2.2.2 Het Hof heeft vervolgens geoordeeld dat de Inspecteur ter voldoening aan de op hem rustende bewijslast in eerste instantie kan volstaan met een gemotiveerde schatting van de omzet respectievelijk de winst, waarna belanghebbende aannemelijk dient te maken dat en waarom zijn omzet respectievelijk winst lager is dan door de Inspecteur is berekend. Naar het oordeel van het Hof heeft de Inspecteur in eerste instantie zijn schatting van de omzet van de VOF en de winst van belanghebbende voldoende gemotiveerd, en heeft belanghebbende hiertegenover niet aannemelijk gemaakt dat en waarom die omzet respectievelijk die winst lager is dan door de Inspecteur is berekend. Het Hof heeft daarom de schatting van de niet aangegeven omzet en winst door de Inspecteur geaccepteerd. Op basis daarvan is het Hof tot het oordeel gekomen dat belanghebbende voor de in geschil zijnde jaren niet de vereiste aangifte heeft gedaan en dat de Inspecteur zich terecht heeft beroepen op de omkering en de verzwaring van de bewijslast.

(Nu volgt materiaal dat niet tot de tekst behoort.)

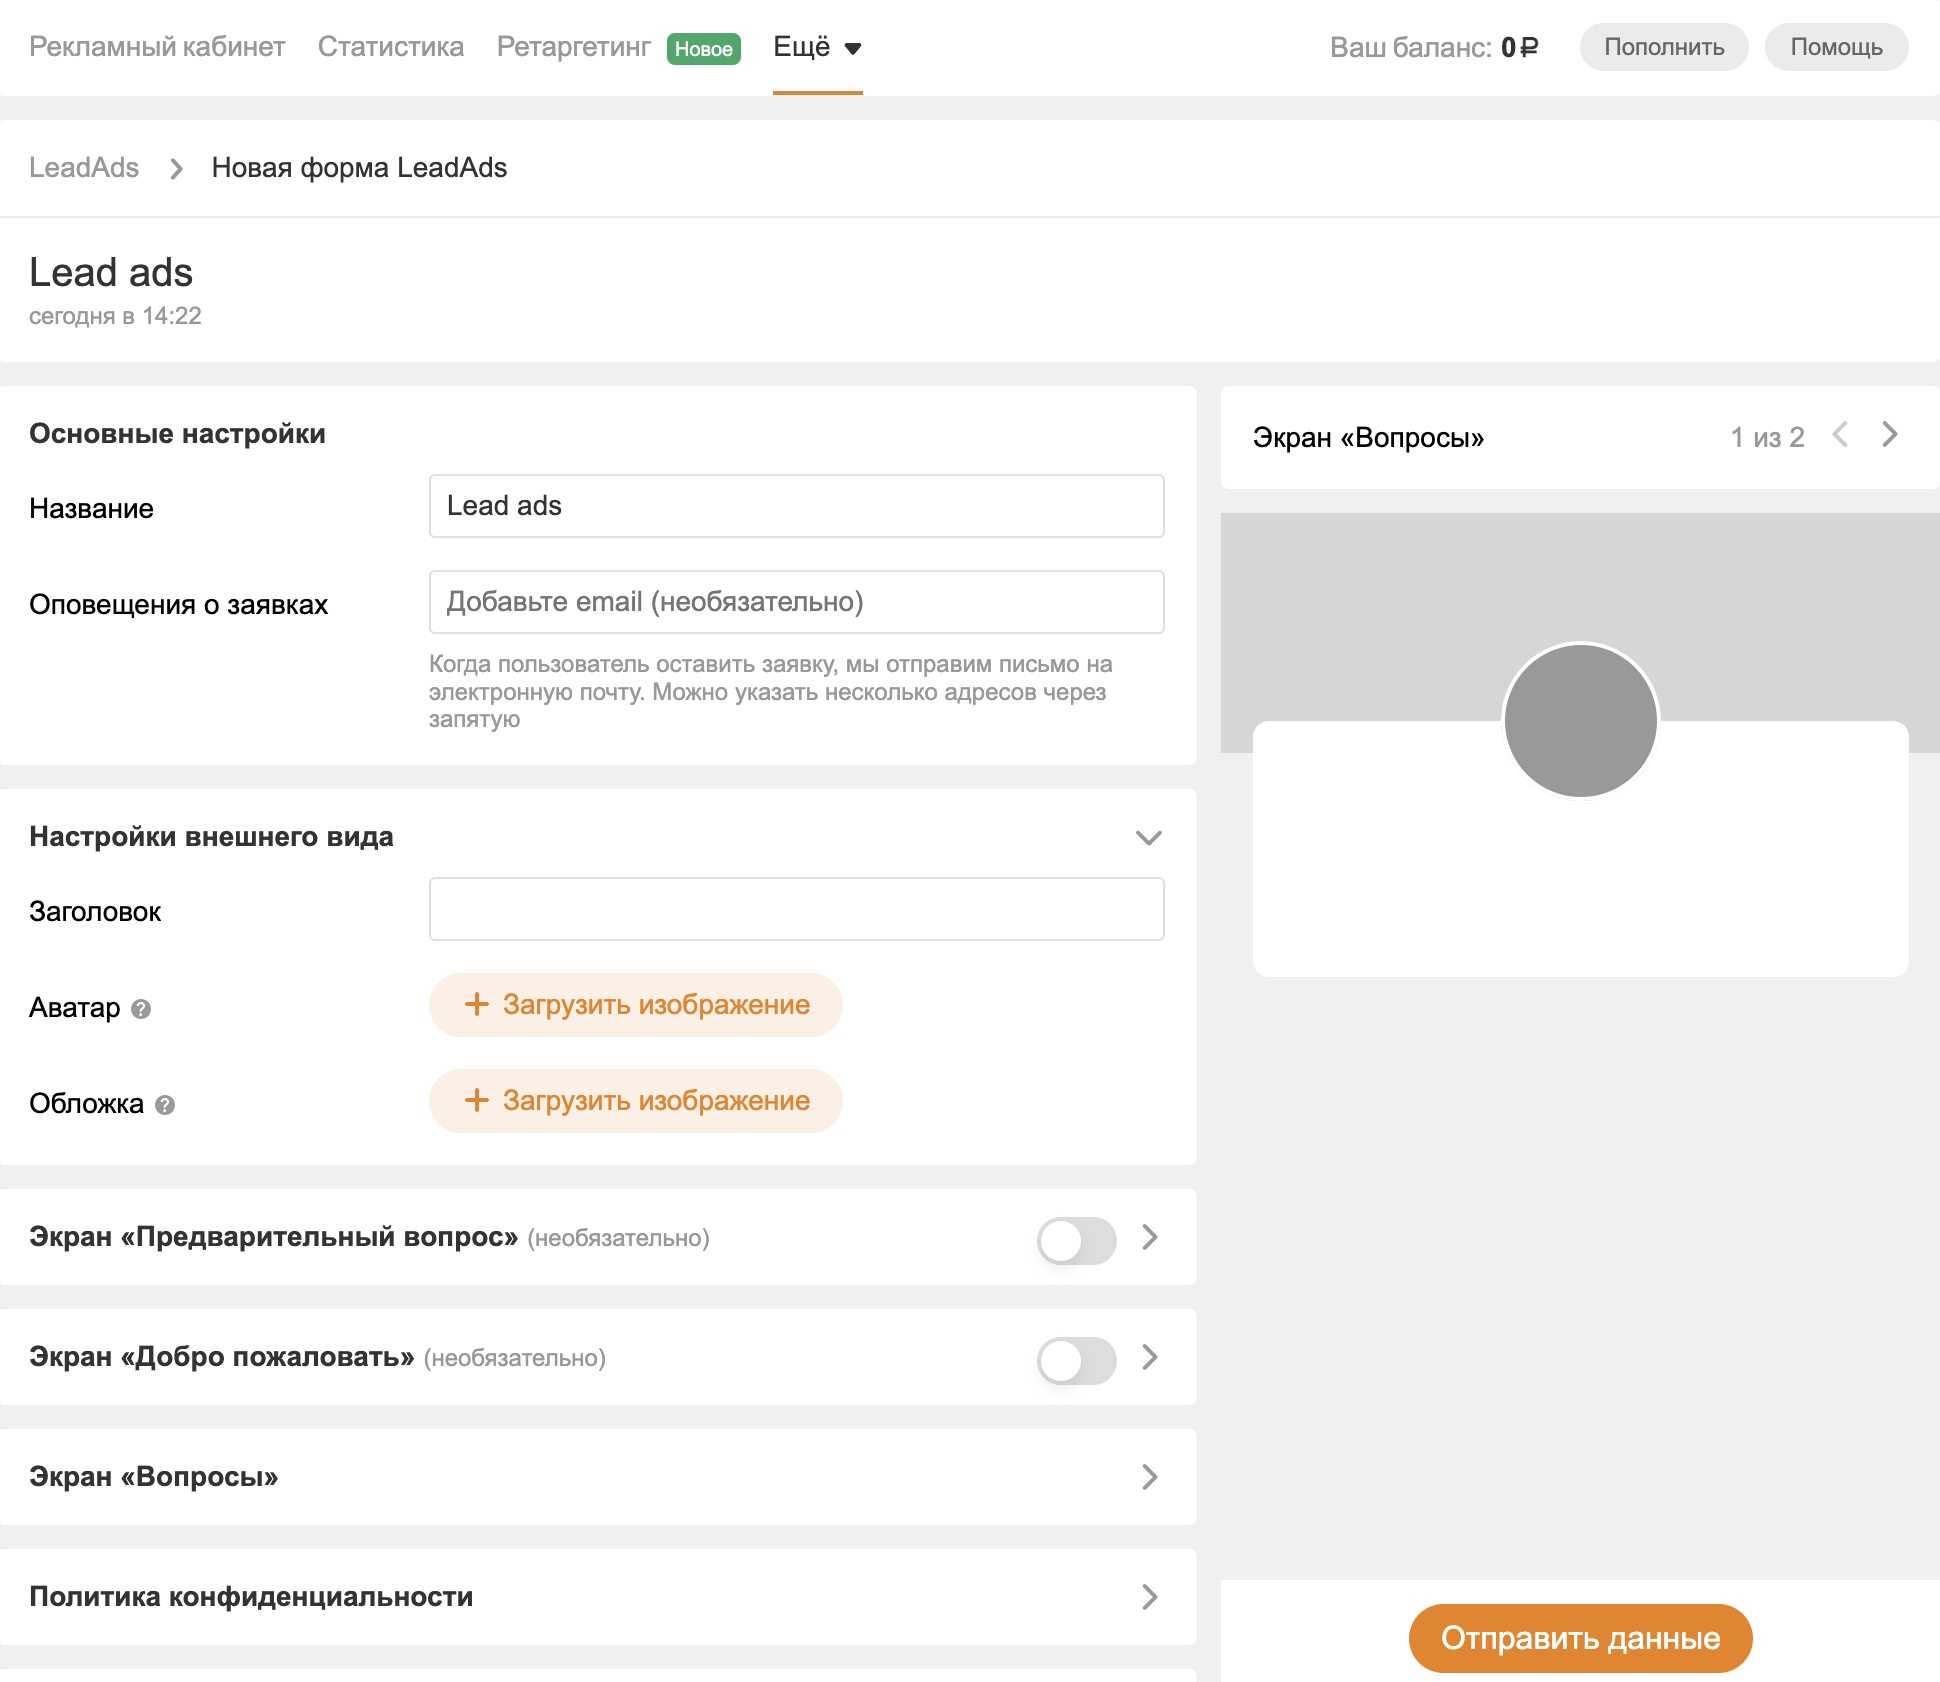Viewport: 1940px width, 1682px height.
Task: Click Пополнить balance button
Action: [x=1663, y=47]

2.2.3 Met betrekking tot de hiervoor in 2.1.1 bedoelde boeten heeft het Hof geoordeeld dat aannemelijk is dat belanghebbende aanzienlijke inkomsten heeft genoten en dat hij, door deze inkomsten niet in zijn aangiften voor de jaren 2012 tot en met 2016 op te nemen, willens en wetens de aanmerkelijke kans heeft aanvaard dat van hem in die jaren te weinig belasting zou worden geheven.
3 Beoordeling van de middelen
Middel III richt zich tegen het hiervoor in 2.2.1 vermelde oordeel dat door de VOF niet is voldaan aan de in artikel 52 AWR voorgeschreven verplichtingen. Het middel betoogt onder meer dat het oordeel van het Hof in strijd is met het recht, omdat het Hof daarmee terugkomt van zijn eerdere – hiervoor in 2.1.2 bedoelde – uitspraak die inmiddels in kracht van gewijsde is gegaan.

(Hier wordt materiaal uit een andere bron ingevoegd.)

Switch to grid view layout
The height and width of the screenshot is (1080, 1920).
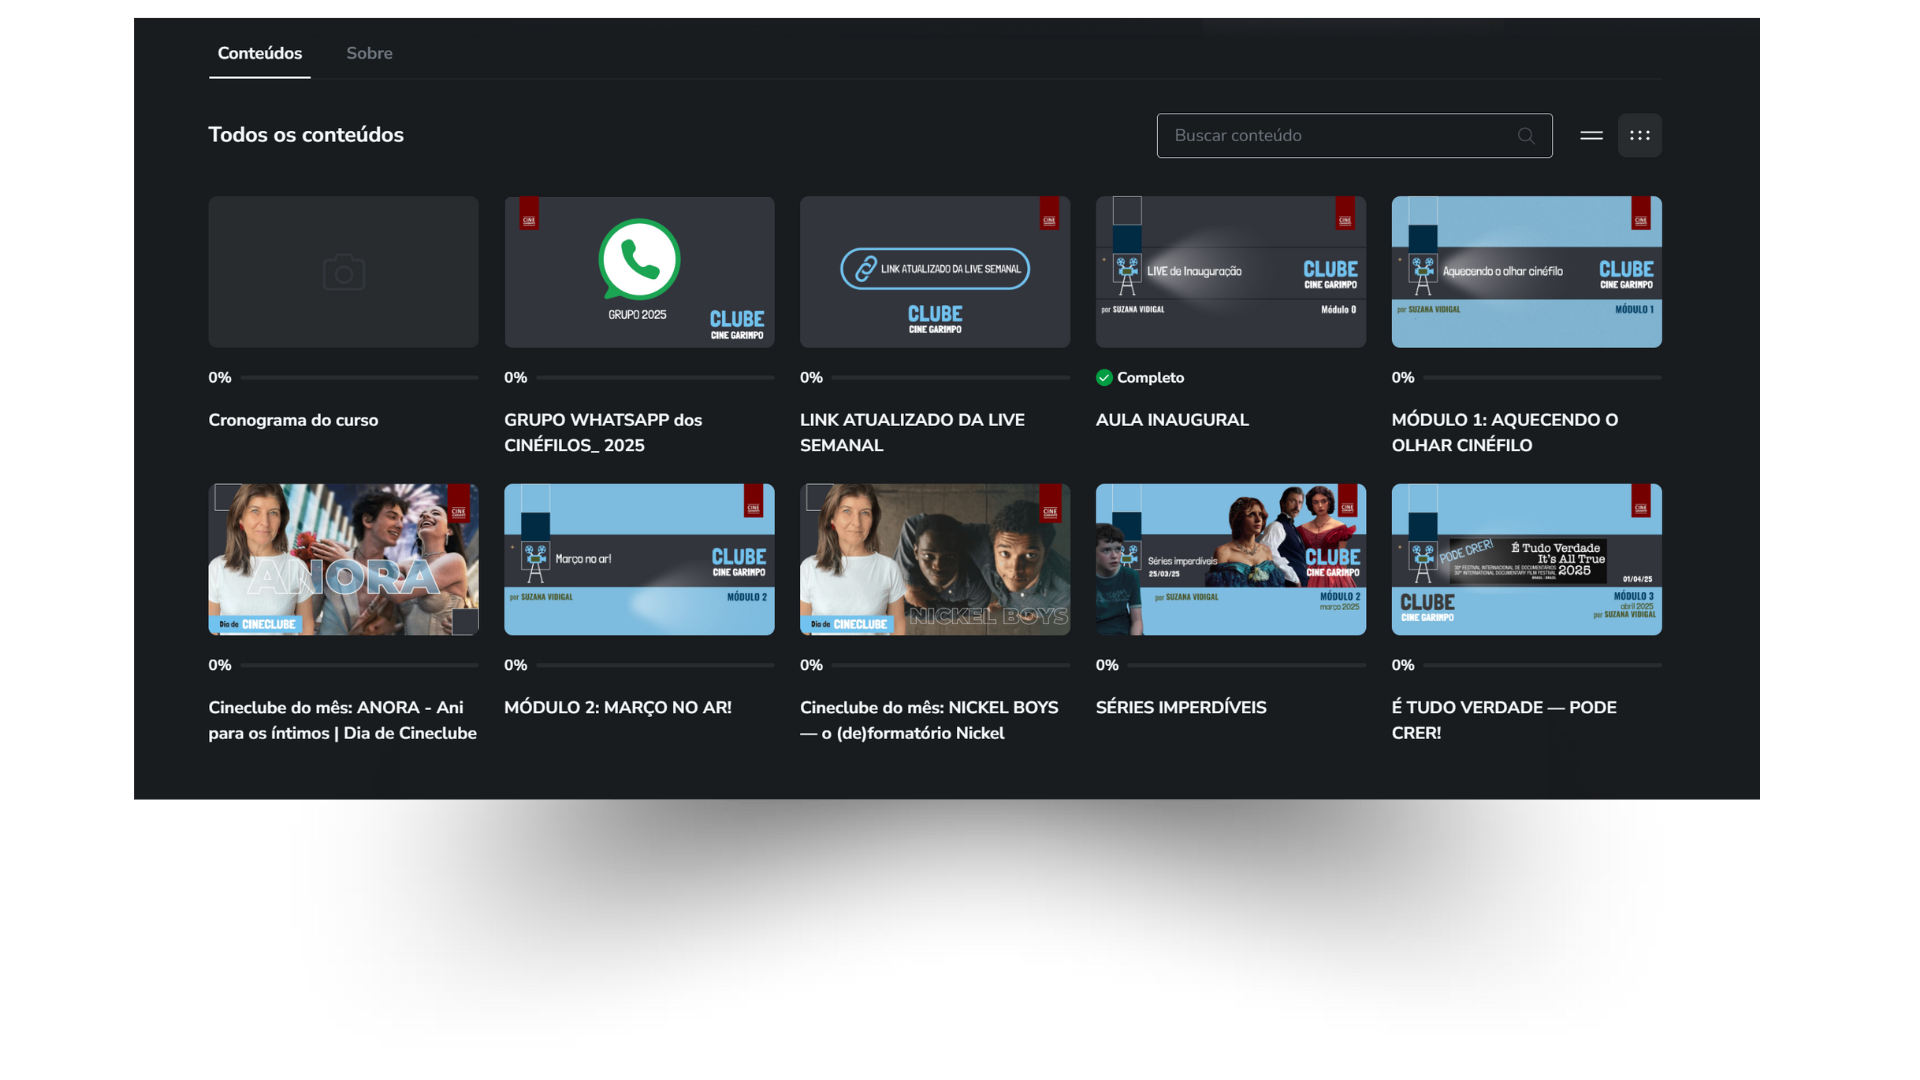tap(1639, 136)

Bij de behandeling van middel III in zoverre stelt de Hoge Raad het volgende voorop.
De omstandigheid dat een op grond van artikel 52a, lid 1, AWR gegeven informatiebeschikking wegens niet-naleving van de administratie- en bewaarplicht zoals bedoeld in artikel 52 AWR door de rechter is vernietigd, staat niet eraan in de weg dat de rechter in een procedure over een belastingaanslag waarop die informatiebeschikking betrekking had, beslist dat de belastingplichtige de administratie- en bewaarplicht in zodanige mate heeft geschonden dat zijn administratie niet kan dienen als grondslag voor de omzet- en winstberekening, en dat daarom de op grond van die administratie aangegeven winst moet worden gecorrigeerd.

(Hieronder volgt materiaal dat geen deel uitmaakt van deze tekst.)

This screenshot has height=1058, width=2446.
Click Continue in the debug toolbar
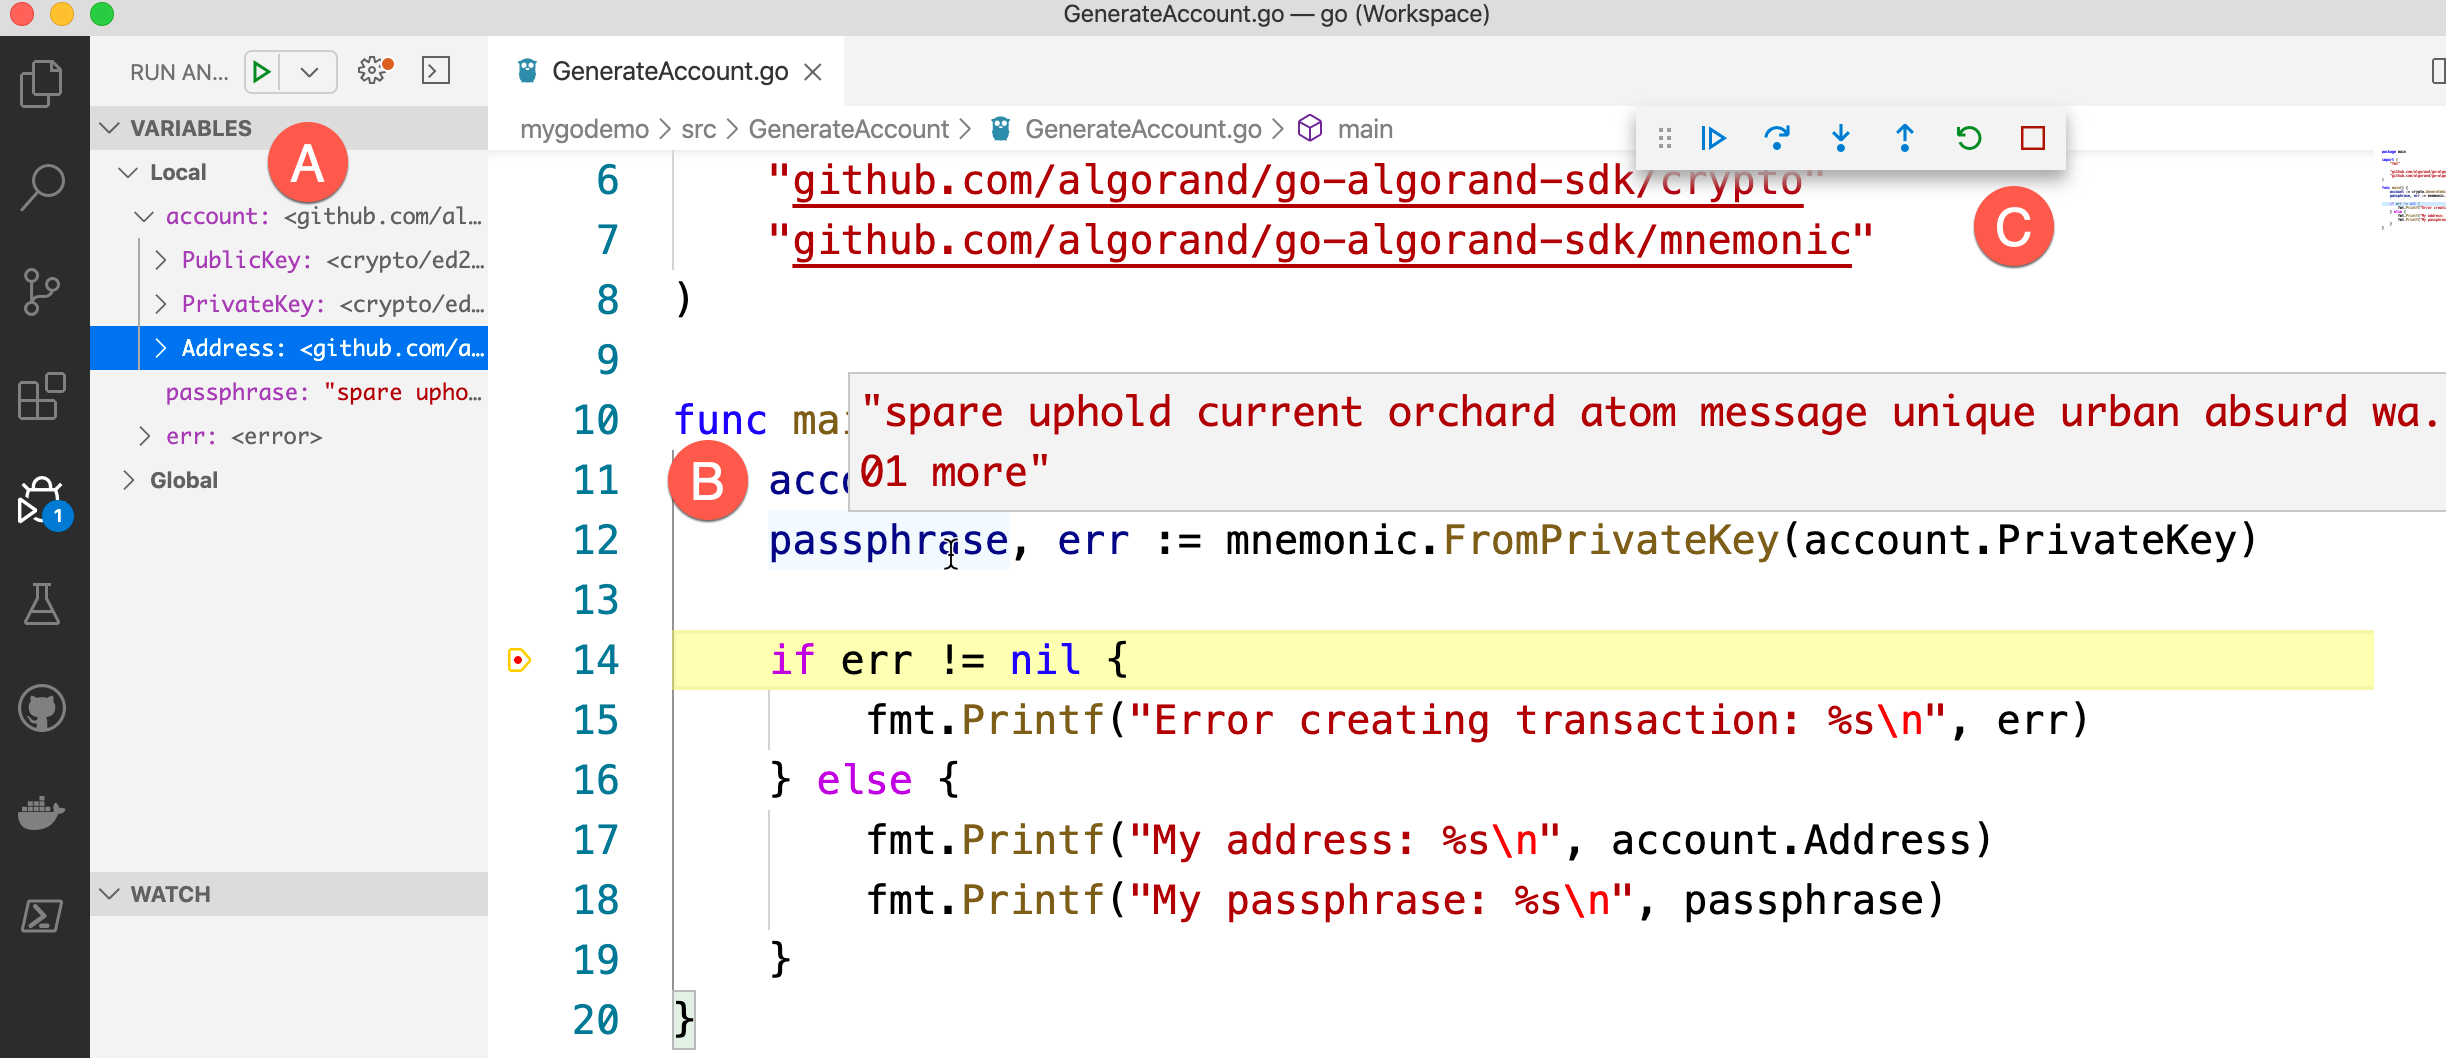(x=1713, y=139)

Evenmin staat deze omstandigheid eraan in de weg dat de rechter in die procedure over de belastingaanslag tot het oordeel komt dat de desbetreffende onjuistheden in de aangifte van dien aard zijn dat moet worden aangenomen dat de belastingplichtige niet de vereiste aangifte heeft gedaan. Daartoe zal de inspecteur in de procedure over de belastingaanslag aan de hand van de normale regels van stelplicht en bewijslast feiten en omstandigheden moeten stellen en bij betwisting aannemelijk moeten maken die een dergelijke verwerping van de administratie rechtvaardigen.4 Het staat de inspecteur daarbij vrij feiten en omstandigheden aan te voeren die hij in de eerdere procedure over de informatiebeschikking niet heeft aangevoerd, behoudens in het – zich in deze zaak niet voordoende – geval dat de algemene beginselen van behoorlijk bestuur zich hiertegen verzetten. Evenzeer zal de belastingplichtige zich in die procedure mogen verweren met alle feiten en omstandigheden die hem geëigend voorkomen. Bij het oordeel dat de rechter over de administratie vormt in de procedure over de belastingaanslag op basis van de feiten en omstandigheden die in die procedure zijn aangevoerd, is hijniet gebonden aan een eerder gegeven en inmiddels onherroepelijk geworden rechterlijke beslissing tot vernietiging van de informatiebeschikking.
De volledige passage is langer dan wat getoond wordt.